Loreleï renaît à chaque appel de son nom qui perce le temps,
Qui sollicite et lui rappelle qu’elle a promis à qui l’attend
De revenir dans les réseaux passés, présents et avenir,
De jaillir entre les roseaux avec l’envie de revenir.
Renaissance sortie de l’écume, de la foudre des profondeurs,
Peu à peu son corps s’accoutume, s’étire, affiche ses rondeurs,
Et se tourne vers l’appelant qui l’a fait émerger de l’onde
Et reconnaît l’ancien galant qui l’a précédée dans ce monde.
Son amoureux, bien qu’amnésique, l’avait retrouvée dans ses rêves
Et ses souvenirs agnosiques qui revenaient souvent sans trêve.
Elle qui avait conservée intacte sa mémoire des temps anciens
Pensait à honorer le pacte envers un poète béotien.
Elle a dû se montrer farouche et l’investiguer fermement
Avant de connaître sa bouche, son cœur et son discernement.
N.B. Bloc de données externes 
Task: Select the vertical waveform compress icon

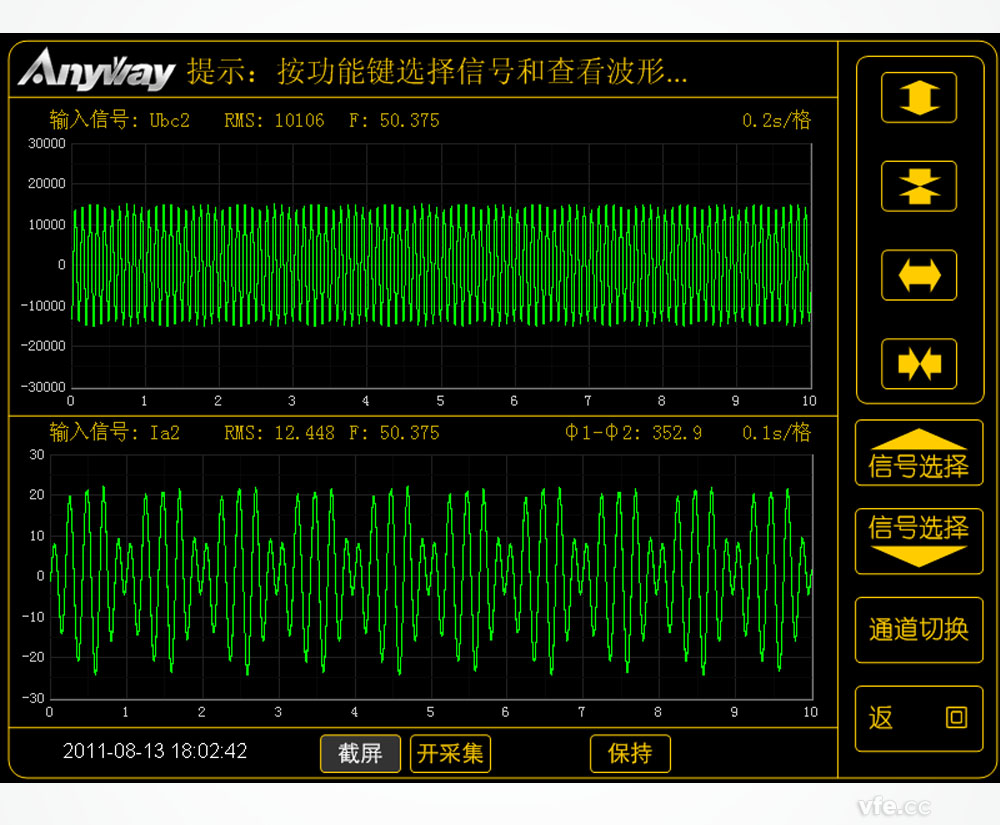Action: [x=917, y=186]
Malgré sa peur, sans hésiter, s’est avancé vers le miracle,
N’a pas voulu lui résister en lui présentant son Oracle.
Je suis venue comme on revient d’un ancien serment dépassé ;
L’ombre d’un amour qui devient la trace qu’on n’a pu effacer
Ton oubli fut une dure épreuve, ton appel m’a ressuscitée
Et me voilà, nue, comme preuve de ma fidèle complicité.
Ton cœur m’a reconnue avant que ta parole ne me nomme
Et j’apprends que tu es vivant et redevenu un autre homme.
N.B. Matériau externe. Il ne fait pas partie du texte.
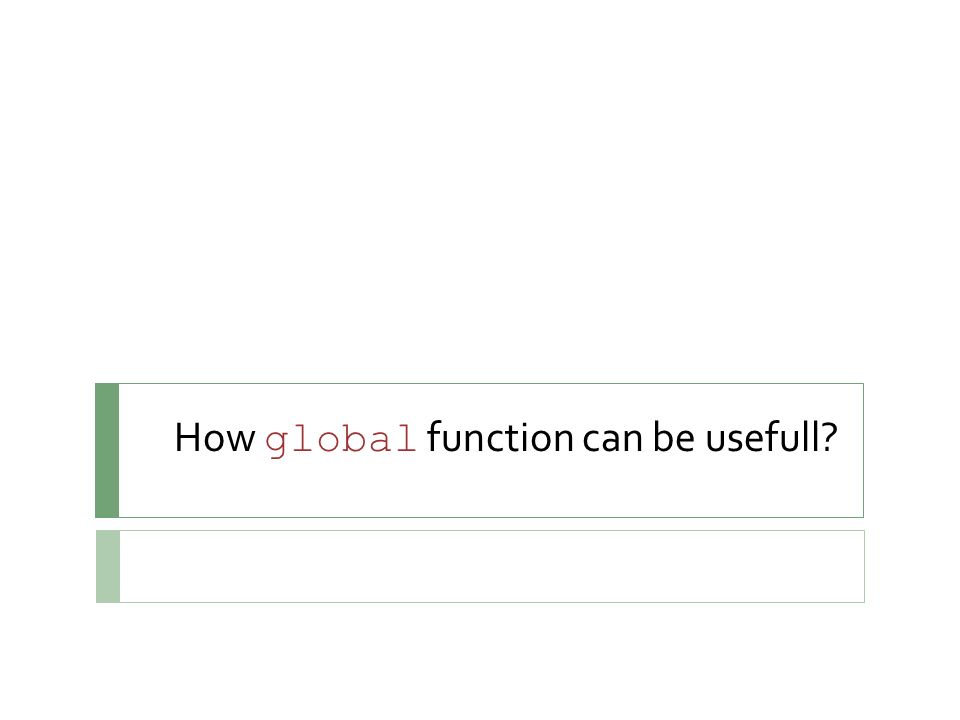The height and width of the screenshot is (720, 960).
Task: Click the red word "global" in title
Action: pyautogui.click(x=340, y=440)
Plus l’ancien guerrier obsédé mais celui qui m’écrit des poèmes,
Qui n’aime pas pour me posséder mais pour m’aimer et que je l’aime.
Alors je me suis avancée, sur l’onde guidée par ton oracle ;
Et toi, tu m’avais devancée, tu t’attendais à ce miracle.
« Je suis Loreleï » t’ai-je dit, « ta femme, ton épouse, ta lumière ! »
Et comme je te l’avais prédit, je t’ai embrassé la première.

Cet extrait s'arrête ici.